沈黙が怖い
二人で会話している時、それもあまり親しくない人と二人だけの時は、会話が途切れて沈黙の一時が流れてしまうことがある。
初々しいカップルなんかだったら、その一瞬を「天使が通り過ぎた」なんてロマンチックな表現で言うこともあるが、多くの場合は、初々しいカップルではないケースである。
そういう時は気まずいので、世間話的なことを話そうとするのだが、共通の話題を探すのが、なかなか難しいことがある。
この、会話が途切れている間というのは、結構イヤなものである。
もっと場面が逼迫して、例えば面接試験の時など、面接官の質問に対しては、もう回答は終わっているのに、そこから話が途切れずに、必要以上に話し続けてしまう受験者も結構いる。

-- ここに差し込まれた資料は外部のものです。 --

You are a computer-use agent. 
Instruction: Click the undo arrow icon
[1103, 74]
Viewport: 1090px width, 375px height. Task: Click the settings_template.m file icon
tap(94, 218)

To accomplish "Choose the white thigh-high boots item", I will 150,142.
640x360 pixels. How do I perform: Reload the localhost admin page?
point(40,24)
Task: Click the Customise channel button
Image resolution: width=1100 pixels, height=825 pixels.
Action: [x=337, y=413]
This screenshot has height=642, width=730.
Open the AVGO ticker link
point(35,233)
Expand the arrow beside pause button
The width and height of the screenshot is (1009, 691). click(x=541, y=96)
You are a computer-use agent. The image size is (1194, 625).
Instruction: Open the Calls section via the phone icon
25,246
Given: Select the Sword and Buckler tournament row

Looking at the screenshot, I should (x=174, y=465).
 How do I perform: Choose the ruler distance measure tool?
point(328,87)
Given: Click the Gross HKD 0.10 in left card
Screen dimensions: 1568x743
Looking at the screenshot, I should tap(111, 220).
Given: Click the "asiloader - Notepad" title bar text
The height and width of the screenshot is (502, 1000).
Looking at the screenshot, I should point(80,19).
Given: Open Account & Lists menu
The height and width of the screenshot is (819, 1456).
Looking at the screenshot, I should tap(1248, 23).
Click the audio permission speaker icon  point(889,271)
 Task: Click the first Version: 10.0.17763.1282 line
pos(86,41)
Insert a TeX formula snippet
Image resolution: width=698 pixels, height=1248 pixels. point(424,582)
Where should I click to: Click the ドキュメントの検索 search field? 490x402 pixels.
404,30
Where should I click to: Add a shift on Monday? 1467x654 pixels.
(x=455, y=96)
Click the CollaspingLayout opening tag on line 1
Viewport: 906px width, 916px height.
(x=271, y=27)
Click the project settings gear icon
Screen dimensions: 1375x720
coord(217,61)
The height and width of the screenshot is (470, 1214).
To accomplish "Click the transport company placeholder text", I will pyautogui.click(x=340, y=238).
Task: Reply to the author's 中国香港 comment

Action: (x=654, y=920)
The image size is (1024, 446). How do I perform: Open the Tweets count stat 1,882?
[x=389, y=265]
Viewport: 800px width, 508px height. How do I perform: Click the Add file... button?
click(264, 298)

人は嘘をついているときは、必要以上にしゃべるということも聞いたことがある。
これらは皆、話していないと不安になるという心理だ。
沈黙が怖いのである。
これ、音楽の場でも同じことが言える。
譜面にキッチリと書かれたタイプの音楽であれば、譜面の通りに演奏すれば役割は果たせるし、逆にそれ以上のことを演奏してはいけない。
しかし、譜面のないアドリブ演奏の場合は、「弾かなくちゃ」「音を出さなくちゃ」という強迫観念で、必要以上に音を弾きすぎることが往々にしてある。
もう、休符で音を途切らすこと自体が怖いのである。
演奏に自信がある人は、適切に休符を置ける。無駄な音を弾かないので、それが結局、良い演奏になる。
つまり、コミュニケーションというのは、自分が思っているほど、自分が話さなくてもいいのだ。
アドリブソロも、自分が思っているほど、弾かなくてもいいのだ。
むしろ、その方が良い。
では、何が大事かというと、そこで来るのが、「聴くこと」なのだろう。
これがやっぱり、セッションでも一番大事なことだと言われている、「他のメンバーの音を聴く」ことと全く同じなのだ。